I didn't want to leave. Walking out the door and onto 18th Street - where the morning rush was full on - meant starting my day. While here, inside a. kitchen, the sconces were dimmed. Trumpet-heavy jazz played softly. An oversize mug of Earl Grey had just been topped off. My breakfast sandwich had a fried egg and hand-formed sausage patties, and was hugged by a buoyant English muffin made from scratch in the open kitchen behind me.

There were no lengthy menu descriptions from my server. No loud Four Tops. It was me and my notebook. In it, I scribbled: Is taking the time to have luxurious breakfast during the week a better start to my day than yoga?

Story continues below.

The proof was in my potatoes.

When a.kitchen, the new restaurant in the AKA Rittenhouse Square, announced it was serving breakfast, I knew I would set my alarm early and elbow commuters on the 40 bus to get there. Because a sophisticated breakfast just might be the ultimate mini-indulgence.

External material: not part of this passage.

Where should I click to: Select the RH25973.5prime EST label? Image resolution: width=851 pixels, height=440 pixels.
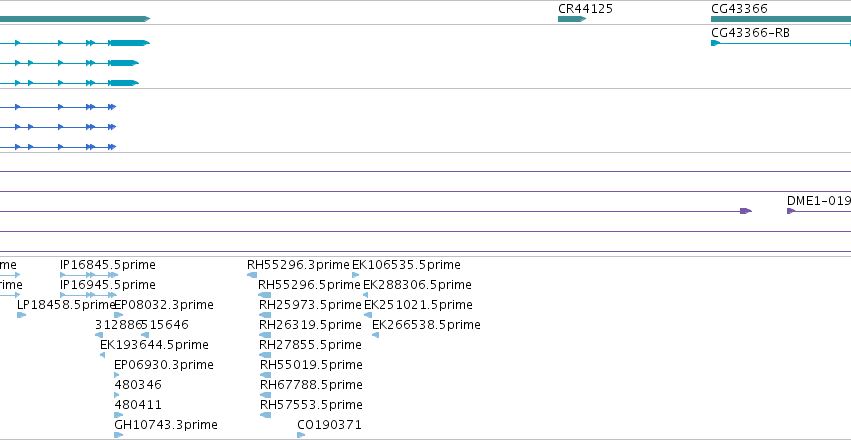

While Philadelphia's options for such a meal are not plentiful, they are quality. There are, of course, the other hotels. At the Four Seasons, the Fountain omelet, with porchetta, arugula, oven-roasted tomatoes, and Parmesan, is one of the more popular items. (And since you can't take the Philly out of eaters, the Habbersett scrapple is a frequent order, too.)

Over at the Rittenhouse Hotel, general manager Eric Simonis estimates that about 40 percent of Lacroix's 40 to 75 weekday morning eaters are not hotel guests, but area residents. "There's a beautiful view of the square, and it's very relaxing," said Simonis.

Which is another benefit of skipping the diner in favor of the deluxe - they work hard to make your morning meal as soothing as a spa visit. At Lacroix, the customer sets the pace. Service is adept, but not fawning. Guests are offered a newspaper. Paper-thin crystal is filled with fresh grapefruit juice. White linens, as smooth and crisp as high-thread-count sheets, line the tables.

It's what keeps regulars - some of whom, according to Simonis, have breakfast there three times a week - coming back.

Locals aren't skimping on calories, either: The French toast, which is made from house-baked brioche, is a favorite. All things considered, this transcendent sunrise dining experience, with prices mostly between $8 and $15, is sort of a steal.

Across the square at Parc, breakfast business, said general manager Carol Serena, has increased every year since the restaurant opened in 2008.